Pixel coordinate grounding data:
=-=-=-=-=

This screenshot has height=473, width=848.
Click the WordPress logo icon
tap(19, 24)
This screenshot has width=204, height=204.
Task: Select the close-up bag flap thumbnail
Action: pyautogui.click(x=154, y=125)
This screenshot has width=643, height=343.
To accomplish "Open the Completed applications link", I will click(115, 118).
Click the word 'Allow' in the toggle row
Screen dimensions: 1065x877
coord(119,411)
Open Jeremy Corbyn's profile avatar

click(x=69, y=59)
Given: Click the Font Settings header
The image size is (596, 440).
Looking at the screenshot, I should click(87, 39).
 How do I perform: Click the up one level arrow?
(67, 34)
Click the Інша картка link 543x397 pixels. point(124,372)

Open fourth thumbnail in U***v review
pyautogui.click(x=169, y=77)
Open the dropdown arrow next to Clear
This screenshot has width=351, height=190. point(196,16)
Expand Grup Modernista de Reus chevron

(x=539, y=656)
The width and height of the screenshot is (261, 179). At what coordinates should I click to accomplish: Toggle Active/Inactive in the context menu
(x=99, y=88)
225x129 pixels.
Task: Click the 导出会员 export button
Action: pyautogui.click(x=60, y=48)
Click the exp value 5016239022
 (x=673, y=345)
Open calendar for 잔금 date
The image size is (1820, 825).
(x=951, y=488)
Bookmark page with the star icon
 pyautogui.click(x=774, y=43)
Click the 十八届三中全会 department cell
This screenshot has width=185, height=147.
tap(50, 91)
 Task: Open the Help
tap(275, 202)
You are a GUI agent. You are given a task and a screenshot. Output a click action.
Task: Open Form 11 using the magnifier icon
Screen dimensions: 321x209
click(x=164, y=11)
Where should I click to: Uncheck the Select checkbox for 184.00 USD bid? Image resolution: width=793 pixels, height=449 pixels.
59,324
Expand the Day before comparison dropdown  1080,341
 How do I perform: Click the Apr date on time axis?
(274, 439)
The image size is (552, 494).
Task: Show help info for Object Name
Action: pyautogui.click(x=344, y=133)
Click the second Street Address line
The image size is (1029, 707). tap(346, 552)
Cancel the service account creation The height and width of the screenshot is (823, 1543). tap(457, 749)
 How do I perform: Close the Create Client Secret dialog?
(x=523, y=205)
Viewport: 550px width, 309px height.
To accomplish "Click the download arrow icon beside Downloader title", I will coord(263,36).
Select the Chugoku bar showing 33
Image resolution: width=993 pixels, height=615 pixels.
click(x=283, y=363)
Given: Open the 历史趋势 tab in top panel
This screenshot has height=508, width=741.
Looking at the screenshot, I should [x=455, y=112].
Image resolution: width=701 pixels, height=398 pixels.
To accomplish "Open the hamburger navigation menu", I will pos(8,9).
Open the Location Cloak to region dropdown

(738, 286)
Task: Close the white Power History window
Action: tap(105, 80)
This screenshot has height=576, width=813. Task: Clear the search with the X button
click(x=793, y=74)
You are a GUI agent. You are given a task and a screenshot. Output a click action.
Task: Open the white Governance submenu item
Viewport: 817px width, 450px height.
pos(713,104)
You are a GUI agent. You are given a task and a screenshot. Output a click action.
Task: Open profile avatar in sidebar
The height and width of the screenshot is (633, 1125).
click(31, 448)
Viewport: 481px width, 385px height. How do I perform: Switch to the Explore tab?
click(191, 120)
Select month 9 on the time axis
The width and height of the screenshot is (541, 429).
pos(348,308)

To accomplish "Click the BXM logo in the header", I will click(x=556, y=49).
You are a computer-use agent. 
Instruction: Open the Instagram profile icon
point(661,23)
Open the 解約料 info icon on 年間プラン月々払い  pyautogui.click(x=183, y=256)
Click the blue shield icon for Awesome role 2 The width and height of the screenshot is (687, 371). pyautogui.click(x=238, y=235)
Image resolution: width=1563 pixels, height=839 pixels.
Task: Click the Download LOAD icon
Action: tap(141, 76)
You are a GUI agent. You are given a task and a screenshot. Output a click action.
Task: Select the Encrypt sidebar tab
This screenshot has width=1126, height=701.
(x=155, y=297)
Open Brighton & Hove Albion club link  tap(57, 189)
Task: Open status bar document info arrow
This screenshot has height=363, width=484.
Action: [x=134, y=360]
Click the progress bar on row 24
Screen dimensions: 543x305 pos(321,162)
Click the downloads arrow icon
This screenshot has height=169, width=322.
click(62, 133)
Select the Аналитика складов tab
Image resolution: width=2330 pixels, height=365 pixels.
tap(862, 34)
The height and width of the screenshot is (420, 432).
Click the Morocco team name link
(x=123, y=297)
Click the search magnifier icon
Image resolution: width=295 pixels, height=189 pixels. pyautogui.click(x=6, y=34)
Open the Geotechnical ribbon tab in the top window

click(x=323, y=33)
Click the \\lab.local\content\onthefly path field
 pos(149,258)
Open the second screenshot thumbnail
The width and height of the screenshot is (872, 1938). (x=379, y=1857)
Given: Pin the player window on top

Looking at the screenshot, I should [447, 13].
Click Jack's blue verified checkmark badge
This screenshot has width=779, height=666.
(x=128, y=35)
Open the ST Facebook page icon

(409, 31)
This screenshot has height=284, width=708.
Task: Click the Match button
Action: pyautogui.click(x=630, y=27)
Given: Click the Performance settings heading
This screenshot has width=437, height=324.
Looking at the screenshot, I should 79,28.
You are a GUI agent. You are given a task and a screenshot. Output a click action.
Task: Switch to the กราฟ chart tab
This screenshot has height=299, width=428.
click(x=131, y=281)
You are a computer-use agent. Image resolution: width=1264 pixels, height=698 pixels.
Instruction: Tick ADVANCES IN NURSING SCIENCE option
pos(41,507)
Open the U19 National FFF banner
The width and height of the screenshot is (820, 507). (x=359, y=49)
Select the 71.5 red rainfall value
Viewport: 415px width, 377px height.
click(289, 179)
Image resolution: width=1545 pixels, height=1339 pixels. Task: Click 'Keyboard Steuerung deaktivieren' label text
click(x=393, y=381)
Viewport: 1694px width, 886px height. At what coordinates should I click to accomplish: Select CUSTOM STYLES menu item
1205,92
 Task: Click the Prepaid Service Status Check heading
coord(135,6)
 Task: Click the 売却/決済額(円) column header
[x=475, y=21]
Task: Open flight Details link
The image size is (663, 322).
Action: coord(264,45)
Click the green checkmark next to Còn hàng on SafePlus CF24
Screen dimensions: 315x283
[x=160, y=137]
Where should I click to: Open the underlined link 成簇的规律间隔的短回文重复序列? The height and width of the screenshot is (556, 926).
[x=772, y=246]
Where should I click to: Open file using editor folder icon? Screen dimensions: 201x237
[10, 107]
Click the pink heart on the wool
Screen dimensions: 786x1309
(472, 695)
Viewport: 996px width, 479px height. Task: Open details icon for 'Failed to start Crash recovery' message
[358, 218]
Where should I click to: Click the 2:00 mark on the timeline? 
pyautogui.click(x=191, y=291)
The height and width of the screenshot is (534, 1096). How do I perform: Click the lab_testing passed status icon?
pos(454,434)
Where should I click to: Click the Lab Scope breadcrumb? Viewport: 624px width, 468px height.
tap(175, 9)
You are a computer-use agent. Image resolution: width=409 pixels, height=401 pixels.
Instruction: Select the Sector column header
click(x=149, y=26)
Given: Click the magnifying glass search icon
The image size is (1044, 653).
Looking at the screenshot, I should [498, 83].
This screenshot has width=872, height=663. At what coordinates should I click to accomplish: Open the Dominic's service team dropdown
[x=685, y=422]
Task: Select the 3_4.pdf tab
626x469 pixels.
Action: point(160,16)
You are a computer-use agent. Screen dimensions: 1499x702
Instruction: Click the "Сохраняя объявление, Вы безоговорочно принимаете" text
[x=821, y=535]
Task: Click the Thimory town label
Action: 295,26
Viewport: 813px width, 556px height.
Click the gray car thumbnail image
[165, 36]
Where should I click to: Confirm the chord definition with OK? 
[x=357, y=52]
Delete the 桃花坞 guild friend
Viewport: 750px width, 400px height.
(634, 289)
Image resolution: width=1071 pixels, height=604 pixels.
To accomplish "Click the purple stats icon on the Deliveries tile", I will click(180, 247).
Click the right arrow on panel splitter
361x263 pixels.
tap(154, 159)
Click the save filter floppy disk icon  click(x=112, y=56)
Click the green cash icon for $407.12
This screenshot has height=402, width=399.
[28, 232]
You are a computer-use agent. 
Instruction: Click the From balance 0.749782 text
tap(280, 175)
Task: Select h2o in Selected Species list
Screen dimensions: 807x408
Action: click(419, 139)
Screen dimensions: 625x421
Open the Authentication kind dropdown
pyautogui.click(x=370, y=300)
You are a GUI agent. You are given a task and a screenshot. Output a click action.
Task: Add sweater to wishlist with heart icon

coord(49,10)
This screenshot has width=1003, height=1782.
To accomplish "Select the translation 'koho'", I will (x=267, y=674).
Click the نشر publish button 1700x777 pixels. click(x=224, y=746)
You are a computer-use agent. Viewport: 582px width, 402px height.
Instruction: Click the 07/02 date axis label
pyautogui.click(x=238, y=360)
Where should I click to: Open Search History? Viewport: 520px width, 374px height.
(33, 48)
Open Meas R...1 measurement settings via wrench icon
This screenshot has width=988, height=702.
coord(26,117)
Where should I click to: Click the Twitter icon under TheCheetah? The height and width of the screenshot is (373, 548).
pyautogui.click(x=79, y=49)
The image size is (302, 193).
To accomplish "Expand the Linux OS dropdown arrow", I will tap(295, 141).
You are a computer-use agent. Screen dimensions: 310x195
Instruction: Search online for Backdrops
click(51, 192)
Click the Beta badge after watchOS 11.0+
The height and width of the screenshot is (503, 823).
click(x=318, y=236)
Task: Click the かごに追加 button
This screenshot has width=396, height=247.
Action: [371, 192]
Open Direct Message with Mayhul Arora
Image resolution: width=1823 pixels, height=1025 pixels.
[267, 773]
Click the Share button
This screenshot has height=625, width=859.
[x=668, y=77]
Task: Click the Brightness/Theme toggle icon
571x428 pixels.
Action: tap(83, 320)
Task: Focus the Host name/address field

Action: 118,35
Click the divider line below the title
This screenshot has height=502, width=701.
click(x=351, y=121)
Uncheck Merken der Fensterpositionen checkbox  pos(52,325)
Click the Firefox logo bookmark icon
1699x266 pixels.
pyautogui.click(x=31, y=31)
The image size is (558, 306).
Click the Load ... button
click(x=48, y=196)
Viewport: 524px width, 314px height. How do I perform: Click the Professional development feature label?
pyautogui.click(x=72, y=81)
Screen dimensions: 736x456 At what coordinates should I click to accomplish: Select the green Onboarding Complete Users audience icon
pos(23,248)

=-=-=-=-=

Activity: Each line above that contains the word "checkmark" should be copied.

Finished task:
Click Jack's blue verified checkmark badge
Click the green checkmark next to Còn hàng on SafePlus CF24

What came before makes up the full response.